Back on the street, il Mostro was a highly pleasant thing to ride – as nearly all motorcycles are that deliver 84 pound-feet of torque. The 132 horses up top are like having your burrito wet. Yeah, well, the Super Duke R made 96 pound-feet and 156 hp. So we decided the Monster S is less of a streetfighter and more of a hot-rod roadster, and therefore the perfect excuse for T. Roderick and yours truly to compare it to BMW’s new R1200R, an awesome do-it-all “big Twin” motorcycle we’ve been looking for an excuse to spend more time upon.

All we need now is a hook to hang this thing on! A theme! How about Germany vs Italy!? Why not, since it’s the most obvious? Tubular meats vs. fine red wines! It was on like WWII, with the exception that Germany and Italy were allies in that affair, up to a point. 2015 BMW R1200R First Ride EiC Duke tasked us with coming up with a couple of waypoints to honor the respective engineering heritages of the two storied brands without breaking the MO bank by leaving SoCal: As always, we rose to the occasion.

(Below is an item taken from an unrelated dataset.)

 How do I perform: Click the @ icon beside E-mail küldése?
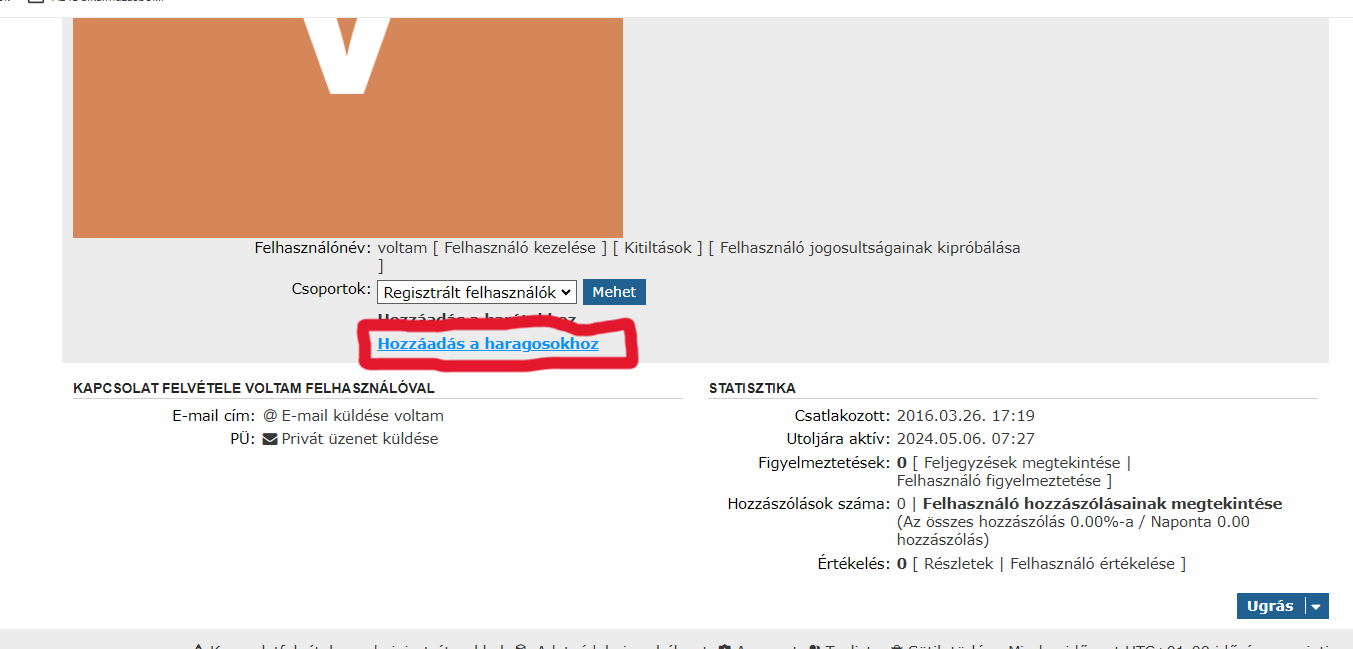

And then some… Storied German heritage in LA? No problem: The Weinerschnitzel on PCH in Wilmington is the very first one, dating all the way back to the mid-20th century (1961). As you can see, this one adheres to the classic Boxer engine architecture, with its drive-thru bisecting the two horizontally-opposed halves of the structure. Coincidence? There are no coincidences in Deutschland, mein Herr.

Tom went with the grilled bratwurst; Evans and I with the bacon chili cheese dog. Sadly, this Oktoberfest is beer-free. Just as well, as we have a long day’s ride ahead of us… What started out as a perfectly legit excuse to go for a nice day’s ride turned into a better “comparison” than we expected, really, the Ducati Monster 1200 S proving itself quite a bit less monstrous when in more refined company.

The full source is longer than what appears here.